EDITOR NOTE: Not quite a year ago, Canada began work on developing a central bank digital currency (CBDC) to prepare for the likelihood that fiat-backed “stablecoins” might begin spreading in terms of global adoption and circulation. The Covid pandemic accelerated those plans, as cash usage in Canada dropped significantly as digital transactions rose. We’ve said this many times before and we’ll say it again. If cash were to be abolished, the adoption of CBDCs would hand central banks total power over not only currency but a sovereign nation’s entire economy. Central banks can manipulate the value of the currency at will should it choose to, and it can even impose negative rates to force people into spending. Fintech may offer innovative solutions to improve customer experience, but it's also an aggressive means toward controlling citizens’ wealth and transactional behaviors. Ultimately, when cash exits, aggressive forms of intrusion, intervention, and surveillance enter through the virtual door. Their target? Your money and financial data. Keep your money safe from monetary debasement and data risks by investing in non-CUSIP gold and silver.

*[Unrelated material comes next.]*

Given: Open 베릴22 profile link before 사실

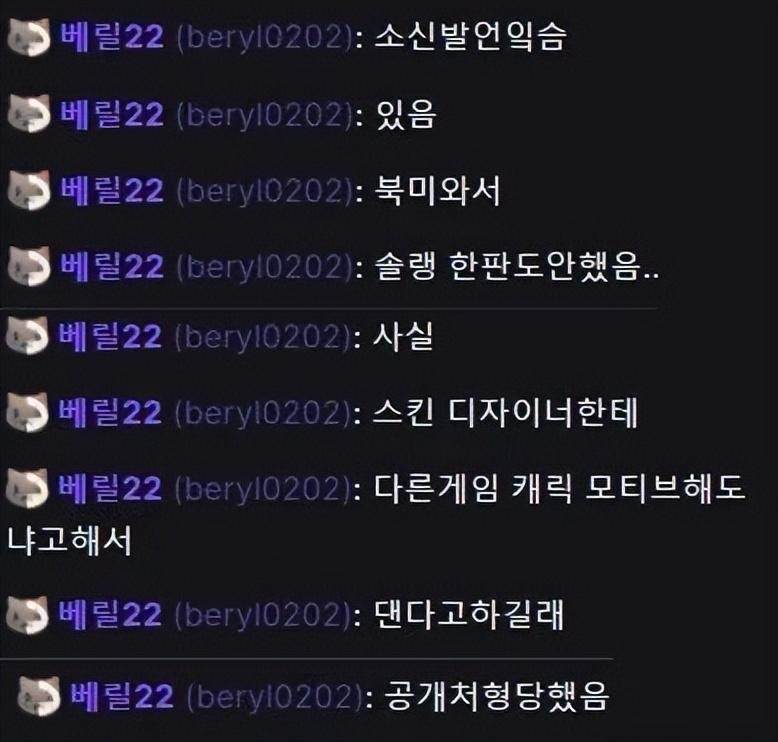Looking at the screenshot, I should click(110, 337).
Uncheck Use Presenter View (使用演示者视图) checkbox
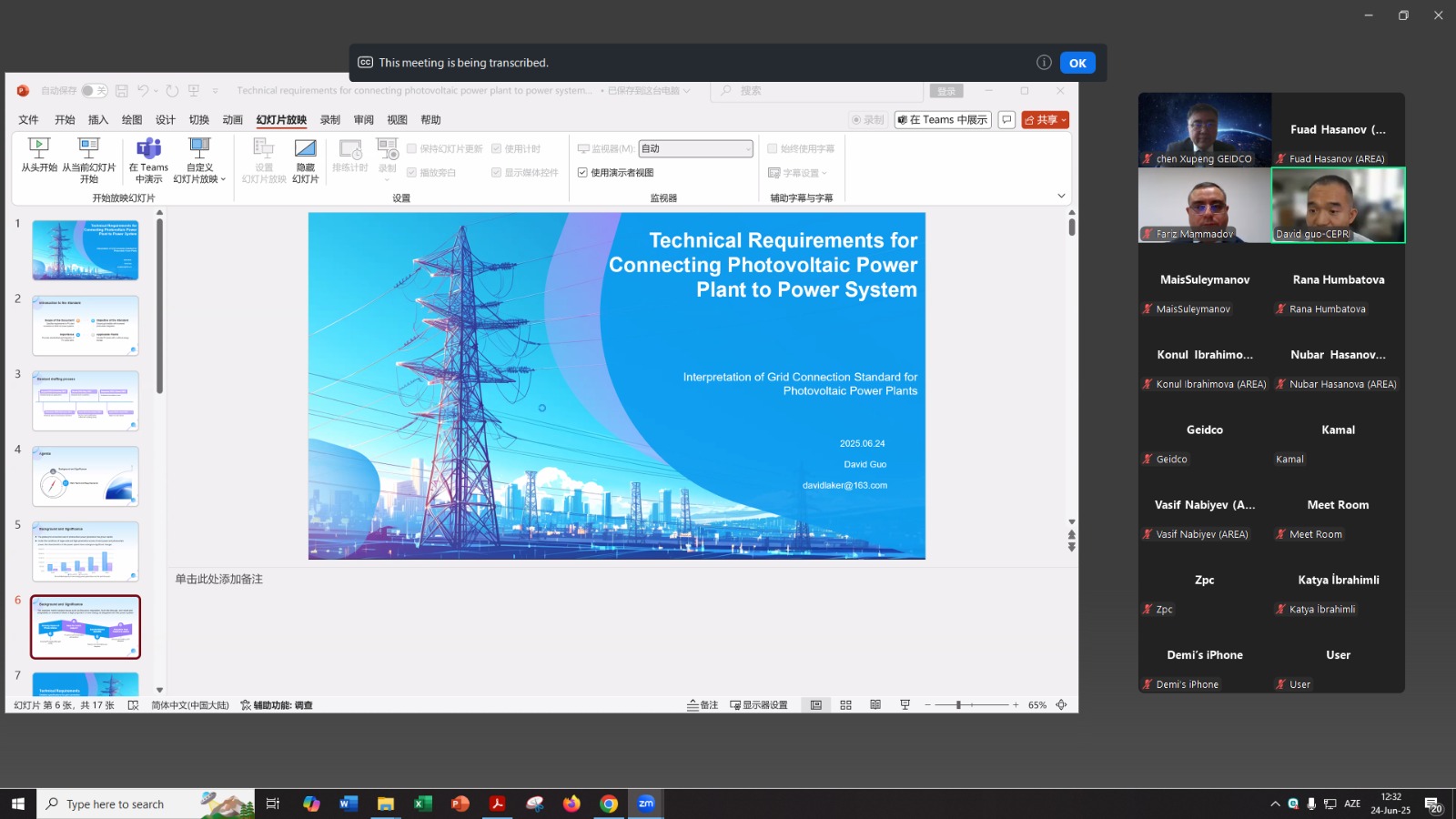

The Bank of Canada has accelerated work on a central bank digital currency (CBDC) in response to Covid-19 and its impact on cash usage, says a senior official who nevertheless cautions that a digital loonie is still not a "forgone conclusion".
A year ago, deputy governor Timothy Lane stated that the central bank had no plans to issue its own digital currency at that time, but said this could change if cash usage dropped off significantly or private options such as bitcoin or the Facebook-backed Diem gain widespread adoption.
In a speech this week, Lane says that the bank's view remains unchanged. However, the pandemic has had an impact on cash usage, with both shoppers and merchants more hesitant to use paper money.
With Covid-19 accelerating the transition to a digital economy, "our work to prepare for the day when Canada might want to launch a digital loonie—backed by the Bank—has also accelerated," says Lane.
The deputy governor is less concerned with private e digital currencies, saying that the likes of bitcoin "do not have a plausible claim to become the money of the future".
He continues: "They [cryptocurrencies] are deeply flawed as methods of payment—except for illicit transactions like money laundering, where anonymity trumps all other features—because they rely on costly verification methods and their purchasing power is wildly unstable."
In contrast, stablecoins could see widespread adoption for payments but none "is near that point yet".